MLB used the lawsuit to strong-arm Bosch to flip, agreeing to drop the suit in exchange for him becoming the lead witness in its internal investigation. Bosch provided texts, e-mails and additional evidence against Rodriguez and other players. But along the way, among other disputed tactics, MLB paid $150,000 to an ex-convict for documents it may or may not have known were stolen (MLB officials have denied knowing there was a police report regarding missing clinic records before buying them from Gary Jones, who said he did not steal them).

DOI investigators who had had long and decorated law enforcement careers were fired, and the DOI was reorganized in May, with Manfred telling the New York Times: "After the Biogenesis investigation, we made a decision that certain structural changes were necessary in order to have a more efficient and effective investigative unit.
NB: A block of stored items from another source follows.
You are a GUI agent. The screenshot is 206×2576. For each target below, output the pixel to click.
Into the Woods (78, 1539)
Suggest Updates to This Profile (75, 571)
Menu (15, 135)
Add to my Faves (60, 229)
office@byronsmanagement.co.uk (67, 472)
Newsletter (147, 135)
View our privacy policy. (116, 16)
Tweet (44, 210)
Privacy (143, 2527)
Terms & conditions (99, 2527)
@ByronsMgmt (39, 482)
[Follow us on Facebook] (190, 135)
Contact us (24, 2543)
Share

Once we made structural changes, it resulted in the elimination of some positions."

And on Tuesday, the DEA, which had proceeded slowly and meticulously before presenting its evidence to a grand jury -- the usual way these things work with law enforcement and the judicial system -- announced that Bosch and nine others had been indicted in South Florida.

There are dozens of Bosches out there -- walk into any one of a hundred so-called wellness clinics in south Florida, and they can provide you with the same substances Bosch did. The real doctors who are involved in the same dirty business, they're light years ahead of Tony Bosch.

But MLB wanted to get its man -- Alex Rodriguez -- and Bosch, a wannabe, got his day in the spotlight as star witness. Tuesday, he got something else: handcuffs and a perp walk.

"The truth is," the source said, "the DEA would have found a way sooner or later to give MLB all the information they needed. All these players would have been suspended. They didn't want to go to jail. They would have talked.

"That would have happened, I guarantee you."